Monday, November 13, 2006
The cluster had its first weekend down - / filled up on the CE so that jobs could not start or end properly as sandboxes could not be gridftped. The information system also went belly up, as the plugins could not write their data. Some processes were clearly hanging as ganglia was reporting a load average of 100+ by this morning, so the node needed power cycled to come back to life.
Since then I have spent the most frustrating time clensing the batch system from all of the dead/zombified batch jobs. This was made worse by the fact that torque seemed to hang when it detected a job which had exceeded its wallclock time. It seemed to try and delete it on the worker node, but of course the job was long since gone, and it did not return. I wasted a lot of time thinking it was maui which was hanging - as maui does hang if torque is not responding properly.
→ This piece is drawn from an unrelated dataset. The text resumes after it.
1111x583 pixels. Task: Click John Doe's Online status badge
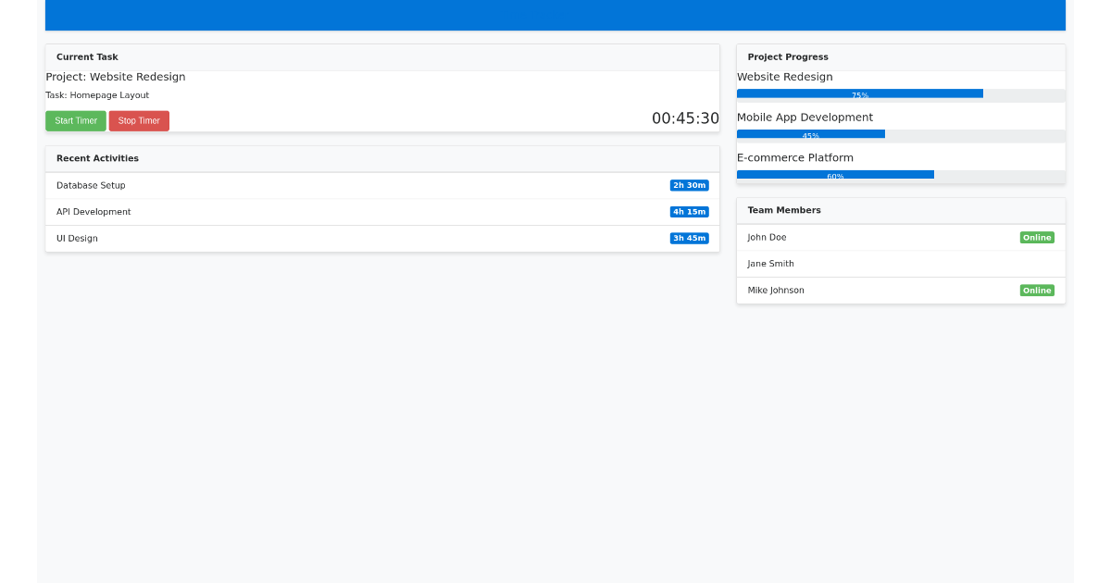[x=1037, y=237]

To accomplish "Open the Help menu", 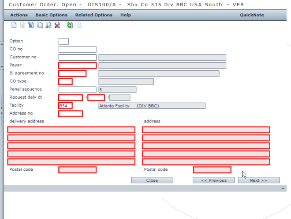I will (x=126, y=15).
By the time I realised all of this I had rebooted several times and even put the site into downtime in an attempt to purge things.
There seems to be no good way to clear up this mess. Manually checking a few of the jobs which were in state 0 cpu used but running, it was clear they were no longer on the worker nodes, but there seemed to be no good way to automatically probe this status. In the end I had to pick all the old jobs (id < 26800) which were showing 0 cpu time used, and were in state "R", and force their deletion with "qdel -p".
Finally, there were a number of jobs in state "W" which must have come in this morning when things were flaky, which could not be started properly so they had to be qdeled too (see last week's post).
As remedial action, I have moved /var onto the large disk partition and made a soft link in /. Compression of logfiles has been enabled, and at the next downtime /home will also be moved.